Today, the tax increases alone would mean that Reagan could not be called a conservative. After all, if there is one policy question on which all right-thinking Republicans agree, it's that taxes should never, ever be raised -- not in a time of war, not in a time of peace, not in lean times and not in fat. And just this weekend, two prominent conservatives, one a former Reagan administration official and the other the author of a Reagan hagiography, penned an op-ed in The Washington Post, arguing that Karl Rove cannot be considered a real conservative. Their rationale? George W. Bush grew the size of government, so his aide Rove cannot claim the conservative mantle. They didn't mention that while Bush did indeed grow the size of government, it was under 20 percent of gross domestic product for most of his presidency (peaking at 20.7 percent in 2008), while Reagan took government all the way to 23.5 percent of GDP.
Conservatives pretend Reagan's tax increases and sizable government spending never happened in part because Reagan never stopped making the ideological case for conservatism, regardless of where he was moving on policy. That fact, nearly as much as what he actually did, is what won him such permanent affection from conservatives. Nothing is so heartwarming as a politician who tells you that you have the right beliefs.
That assurance is not a succor Obama offers to his progressive supporters, which is why for all their excitement about him a year and a half ago, many have grown wary. Since we have a tendency to focus on what's surprising and out of the ordinary, it is the more conservative moves that are likely to catch a progressive's attention -- the maintenance of many of the Bush administration's policies on detention of terrorism suspects, or the way the public option was discarded from the health-care reform effort, or things like offshore drilling.

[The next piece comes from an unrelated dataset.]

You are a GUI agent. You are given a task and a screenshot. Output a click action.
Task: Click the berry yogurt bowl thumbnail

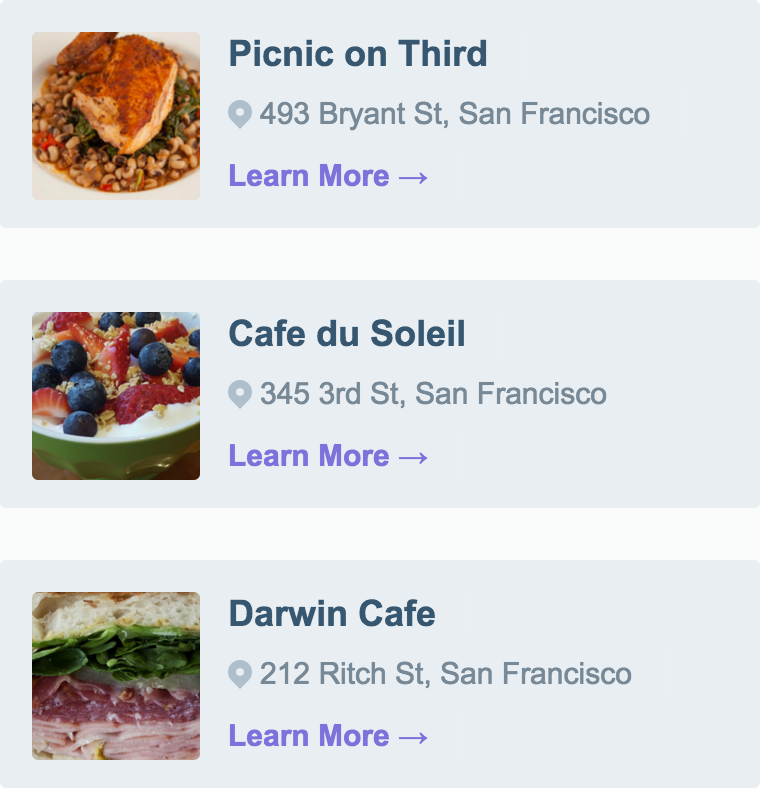pyautogui.click(x=116, y=396)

We could take the time to list all the progressive things the administration has done since last January, starting with the Lilly Ledbetter Fair Pay Act (the first piece of legislation Obama signed) and moving through health-care reform. There are literally thousands of them, most of which are almost invisible because they take place in agencies that get little public notice. Obama hasn't done anything to accomplish organized labor's longtime goal of passing the Employee Free Choice Act, for instance, but meanwhile his Labor Department is working to usher in a complete transformation of labor policy, to the great benefit of working people.
Nevertheless, most progressives won't be able to push out of their minds those times Obama disappointed them. And conservatives will see things like the drilling announcement as either too small to be relevant to an ideological assessment, or (more likely) just cover meant to distract attention from an agenda more sinister than anyone can possibly understand.
There's no perfect answer to the question of just where this administration lies ideologically. The right, however, harbors no doubts – everything they learn is confirmation of Obama's headlong march to the frontiers of socialism and beyond. Progressives, on the other hand, aren't sure how pleased they should be, even after the passage of health-care reform. And that's unlikely to change.